Community banks have long been entrenched in the populations they serve, and as a result have one of the richest histories in financial services. But the experience of banking has changed significantly over the past few years.
Not so long ago, banking was an in-person, face-to-face experience that revolved around the physical branch. Today, most customers prefer to bank remotely, through websites and mobile apps. Many banks have invested in digital transformation and see it as important component of their continued success, but are all banks doing enough?
For the past two years, FIS has added a survey of leading bank executives to the annual Performance Against Customer Expectations (PACE) study. This year we saw a marked increase across banks of all sizes in prioritizing modernization, and more than two thirds (68%) of bank executives said they believe digital transformation is extremely important to their overall strategy. While larger banks tend to view modernization as a more essential part of staying relevant than smaller banks, knowing when to make the investment can be a challenge for any bank.
I often talk to clients about modernizing the customer experience and when I ask those who aren’t planning to change why that is, the answers are similar. Their customers aren’t asking for anything more; transformation is expensive; and there is a degree of “fear of the unknown.” I contend that the cost of not changing is great, and the investment needed to make a significant change can be much less than these banks may realize.

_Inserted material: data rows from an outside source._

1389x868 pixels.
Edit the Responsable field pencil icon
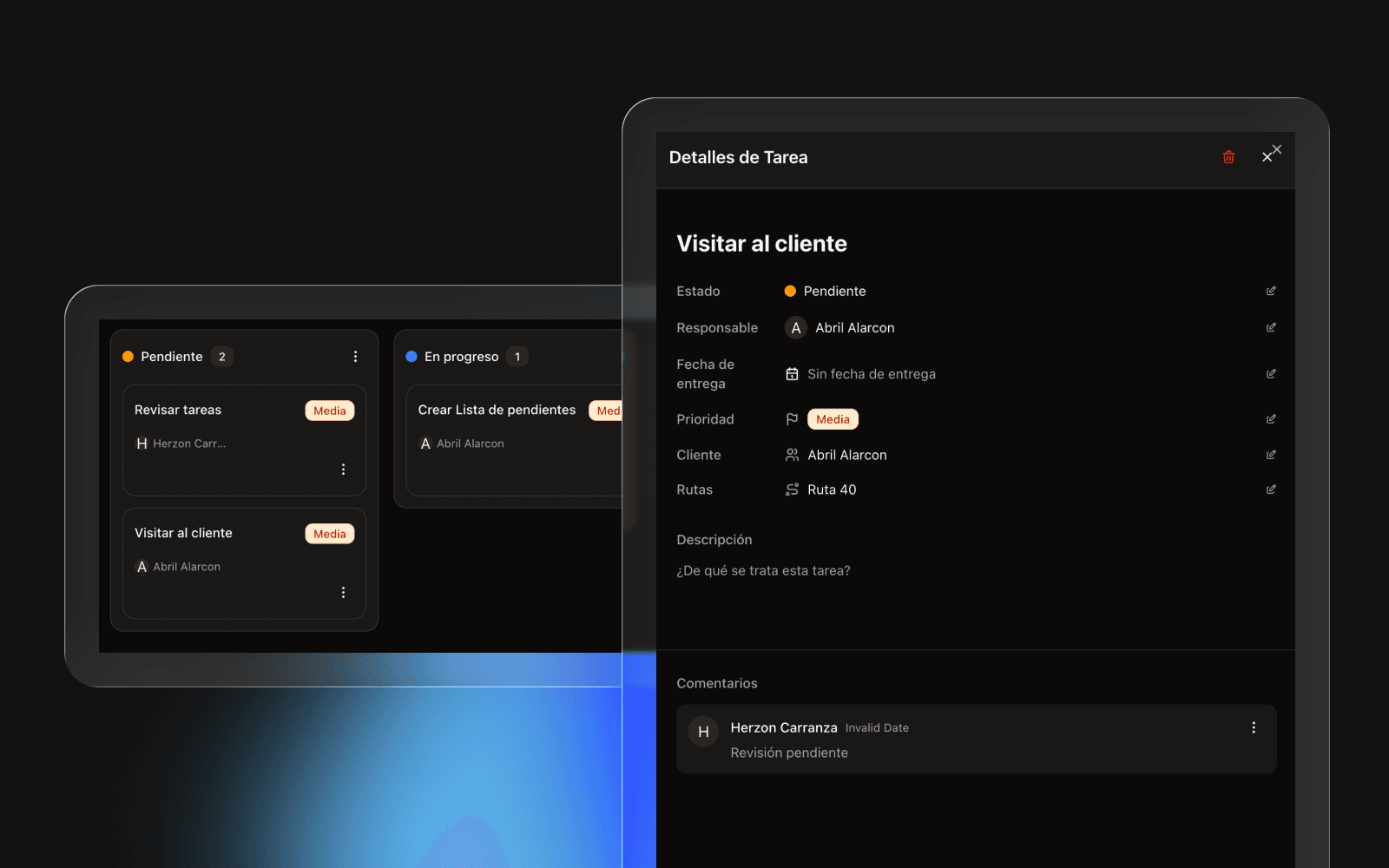point(1271,327)
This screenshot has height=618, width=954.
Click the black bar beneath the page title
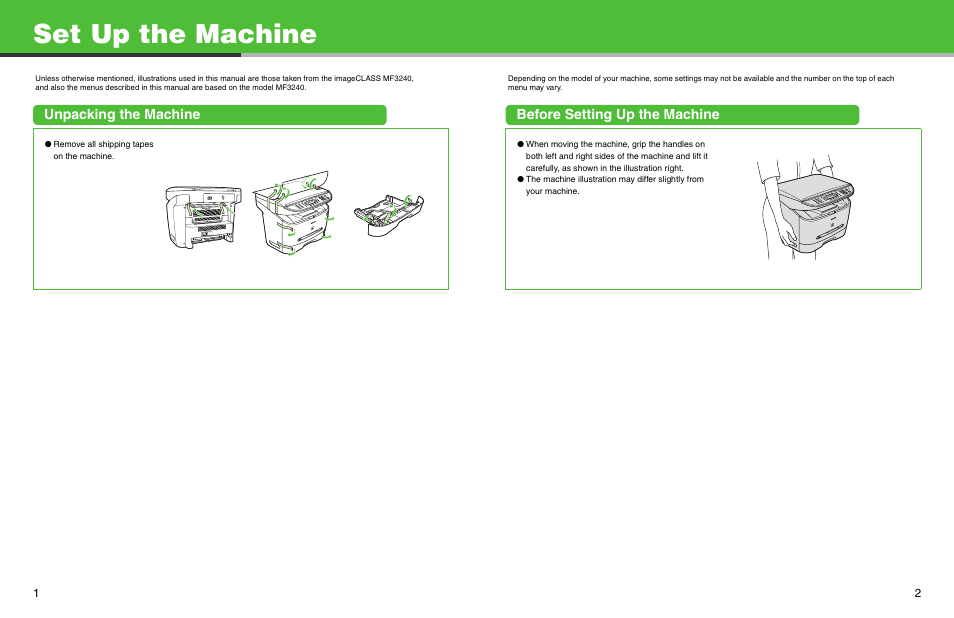tap(120, 55)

The banking customer is changing, and I don’t just mean demographically. We can all agree that younger customers are more digitally inclined, but even the more mature, more traditional community bank customers want more options when it comes to banking. In our latest PACE study, we found that only 67% of customers are very satisfied with the experience their bank provides. And when we dive deeper into demographic segments, the top three pain points of baby boomer customers (52-72 years) are: finding the time to visit a branch; getting info without having to call or visit a branch; and the accessibility of online and mobile banking.

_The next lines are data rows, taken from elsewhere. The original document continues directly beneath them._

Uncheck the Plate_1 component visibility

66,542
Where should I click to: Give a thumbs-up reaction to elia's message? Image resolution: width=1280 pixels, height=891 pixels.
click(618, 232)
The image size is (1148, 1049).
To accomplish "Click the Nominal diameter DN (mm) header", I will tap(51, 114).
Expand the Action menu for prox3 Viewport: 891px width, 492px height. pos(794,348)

Open APIs are a time- and cost-effective way to transform your customers’ experience. They enable a nimble and accelerated path to providing new services, such as allowing customers to view their transaction information in a budgeting tool or helping them make automatic savings deposits. Often, the time to implement APIs is only months, and the cost is a fraction of what a major infrastructure change would be. And because APIs are a living, breathing technology, banks can learn as they continue to offer new products and services to customers. It is crucial to have a strong, well thought out API strategy for the best ROI, but this is something a good partner can help you put together.
Making the decision to invest can be difficult for banks, especially when the change feels unknown and untested. Security is a top concern of both banks and customers. It’s a very real issue and cannot be an afterthought. Instead, it must be considered alongside other changes. Banks must take a long, hard look at their fraud and risk strategy and be intentional in determining how it needs to evolve with growth into new consumer segments and changes in services.
Modernization is not just about going digital; it refers to the entire experience a customer receives – whether establishing a new relationship, expanding an existing relationship, or engaging in a service experience with their bank. Local banks have an especially advantageous opportunity to modernize their physical branch so that it feels like an extension of the virtual experience and connects with customers in a new way. One of the most immersive examples of this we see in market today is the Capital One Cafe. These “coffee-shop banks” offer customers a place to do work and bank in a more casual atmosphere.
With an established customer base that is slowly aging out service, banks must consider their longer-term growth strategy. Customers who used to prefer going into a branch and speaking with a banker are being replaced with those who prefer digital interactions and want those in-person experiences to pick up where their digital experience left off. There will likely always be a need for branches, but banks must look at their changing customers and begin to adapt or risk missing out.